### [Listed records]
────
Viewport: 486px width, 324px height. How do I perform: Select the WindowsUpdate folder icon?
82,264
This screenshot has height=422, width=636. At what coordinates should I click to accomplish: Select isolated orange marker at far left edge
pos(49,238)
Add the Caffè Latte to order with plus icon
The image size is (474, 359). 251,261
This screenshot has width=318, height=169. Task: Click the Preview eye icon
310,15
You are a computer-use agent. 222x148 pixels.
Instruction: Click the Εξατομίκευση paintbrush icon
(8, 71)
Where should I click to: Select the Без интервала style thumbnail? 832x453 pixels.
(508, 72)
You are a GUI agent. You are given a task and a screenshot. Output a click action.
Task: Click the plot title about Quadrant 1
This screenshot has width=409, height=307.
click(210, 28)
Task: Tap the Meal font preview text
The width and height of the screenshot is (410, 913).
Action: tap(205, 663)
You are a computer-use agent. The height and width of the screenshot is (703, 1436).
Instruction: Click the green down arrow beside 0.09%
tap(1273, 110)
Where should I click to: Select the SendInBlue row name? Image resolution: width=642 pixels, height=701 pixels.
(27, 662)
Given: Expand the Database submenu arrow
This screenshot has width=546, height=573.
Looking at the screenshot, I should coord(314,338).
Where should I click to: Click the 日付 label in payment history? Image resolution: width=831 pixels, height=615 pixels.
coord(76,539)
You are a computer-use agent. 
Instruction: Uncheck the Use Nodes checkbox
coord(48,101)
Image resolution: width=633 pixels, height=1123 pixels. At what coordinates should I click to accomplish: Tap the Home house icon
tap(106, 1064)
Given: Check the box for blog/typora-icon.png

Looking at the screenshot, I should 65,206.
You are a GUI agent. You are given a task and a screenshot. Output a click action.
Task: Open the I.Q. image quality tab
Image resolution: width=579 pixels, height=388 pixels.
────
### [Task item]
The lines above are to be retyped exactly, with none omitted.

### [Task solution]
Viewport: 486px width, 324px height. How do I perform: Select the WindowsUpdate folder icon?
82,264
This screenshot has height=422, width=636. At what coordinates should I click to accomplish: Select isolated orange marker at far left edge
pos(49,238)
Add the Caffè Latte to order with plus icon
The image size is (474, 359). 251,261
This screenshot has width=318, height=169. Task: Click the Preview eye icon
310,15
You are a computer-use agent. 222x148 pixels.
Instruction: Click the Εξατομίκευση paintbrush icon
(8, 71)
Where should I click to: Select the Без интервала style thumbnail? 832x453 pixels.
(508, 72)
You are a GUI agent. You are given a task and a screenshot. Output a click action.
Task: Click the plot title about Quadrant 1
This screenshot has width=409, height=307.
click(210, 28)
Task: Tap the Meal font preview text
The width and height of the screenshot is (410, 913).
Action: tap(205, 663)
You are a computer-use agent. The height and width of the screenshot is (703, 1436).
Instruction: Click the green down arrow beside 0.09%
tap(1273, 110)
Where should I click to: Select the SendInBlue row name? Image resolution: width=642 pixels, height=701 pixels.
(27, 662)
Given: Expand the Database submenu arrow
This screenshot has width=546, height=573.
Looking at the screenshot, I should coord(314,338).
Where should I click to: Click the 日付 label in payment history? Image resolution: width=831 pixels, height=615 pixels.
coord(76,539)
You are a computer-use agent. 
Instruction: Uncheck the Use Nodes checkbox
coord(48,101)
Image resolution: width=633 pixels, height=1123 pixels. At what coordinates should I click to accomplish: Tap the Home house icon
tap(106, 1064)
Given: Check the box for blog/typora-icon.png

Looking at the screenshot, I should 65,206.
You are a GUI agent. You are given a task and a screenshot. Output a click action.
Task: Open the I.Q. image quality tab
Image resolution: width=579 pixels, height=388 pixels.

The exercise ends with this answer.